Bruce Strebinger pointed out that the purchase of a property with many units isn't right for everyone. If you aren't interested in renting it out, you may want to think about purchasing a home as an investment or for your retirement. It is essential that you keep in mind that the state of a property might have a positive or negative impact on the price of that property. In addition, if it's a rental property, you'll have a reliable source of income for the next several years.


When determining whether or not to purchase a multifamily property, it is essential to take into account all of the associated expenditures as well as any potential advantages. When compared to a single-family home, there will be increased expenditures both at the beginning and at the conclusion of the process. You'll also be responsible for managing the property and any other costs that arise. Investment in multifamily housing, on the other hand, comes with a number of benefits and will, over time, lead to a rise in income. Therefore, if you are considering investing in multifamily homes, you should begin with a multifamily property that has two to four units as your first purchase.


You will want to make sure that the property is in decent shape if this is your first time investing in real estate. In the event that it does not, the inspection report will provide you with a list of the necessary repairs to complete. You could also want to think about making aesthetic changes to the property, which, depending on the zoning laws in your area, might attract more tenants and lead to an increase in the property's net operating revenue. Before you buy a multifamily property, you are going to need to create a maintenance plan that will take care of the routine upkeep of the building in addition to addressing any requests for repairs from the tenants. This should also involve shoveling snow and maintaining the yard.


Finding a home that is suitable for use as a rental is another essential component of investing in real estate. You should do research on available rental homes by utilizing various web resources such as HotPads, Zillow, the Multiple Listing Service (MLS), Craigslist, and PadMapper. You will be able to discover a great rental property with the assistance of these tools, which will enable you to put away sufficient funds for the down payment on the next home you purchase. Because the purchase of a multi-family house is not right for everyone, you should have other assets in addition to the property you want to purchase.
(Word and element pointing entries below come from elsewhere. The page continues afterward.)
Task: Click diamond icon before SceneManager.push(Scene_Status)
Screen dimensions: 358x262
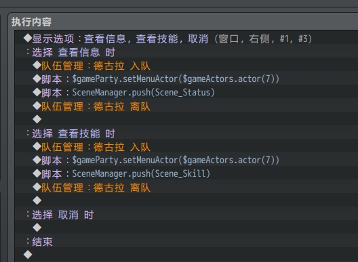Action: coord(37,92)
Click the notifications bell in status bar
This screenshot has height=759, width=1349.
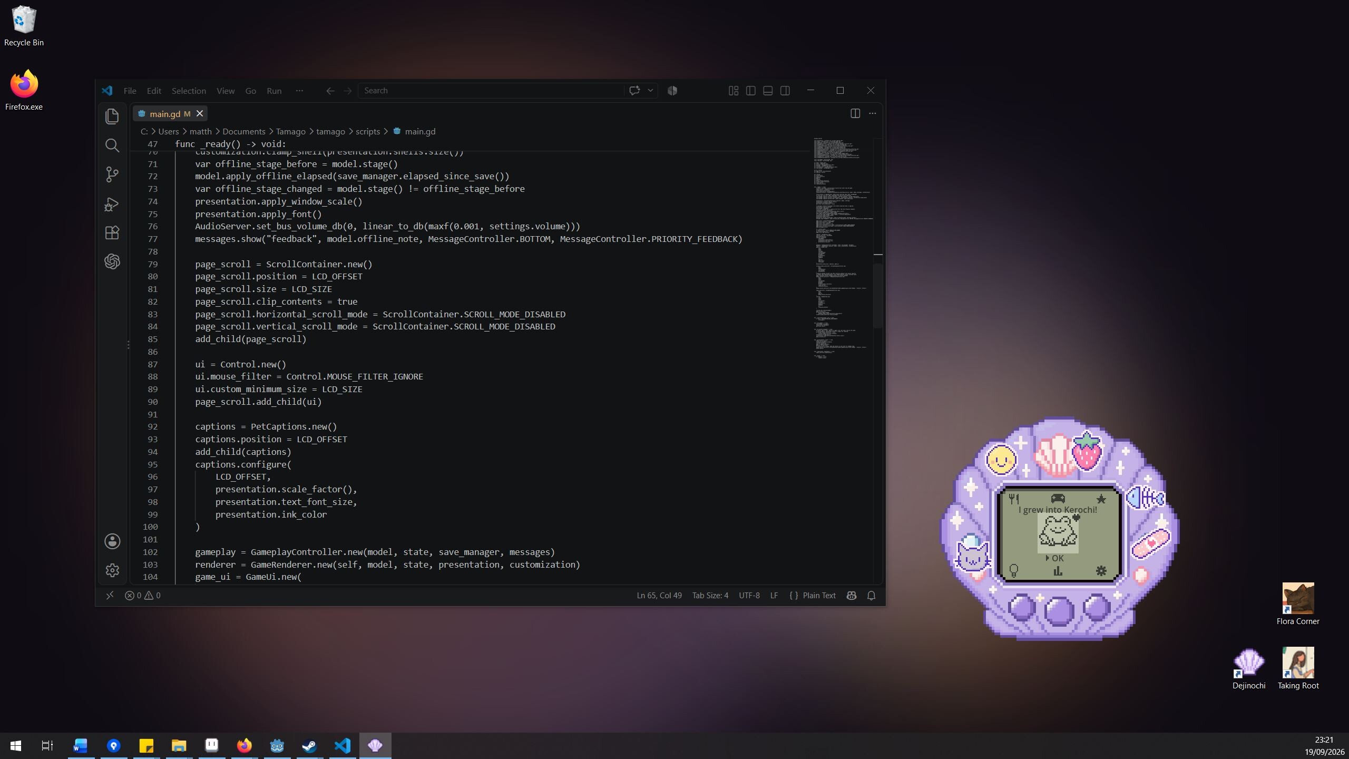coord(871,596)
In Bruce Strebinger’s opinion, there is a possibility of obtaining help via a down payment scheme. These kinds of programs may be found in a number of states and towns. Before obtaining help from any of these programs, you may be required to first finish an educational course on homeownership that is offered online. Other programs can need a certain minimum credit score in addition to providing aid with the down payment. The purchase of a multi-family home might be completed more quickly if you are eligible for a program that provides help with the down payment. These programs can also assist you with your mortgage payments and lower the initial fees that you have to spend.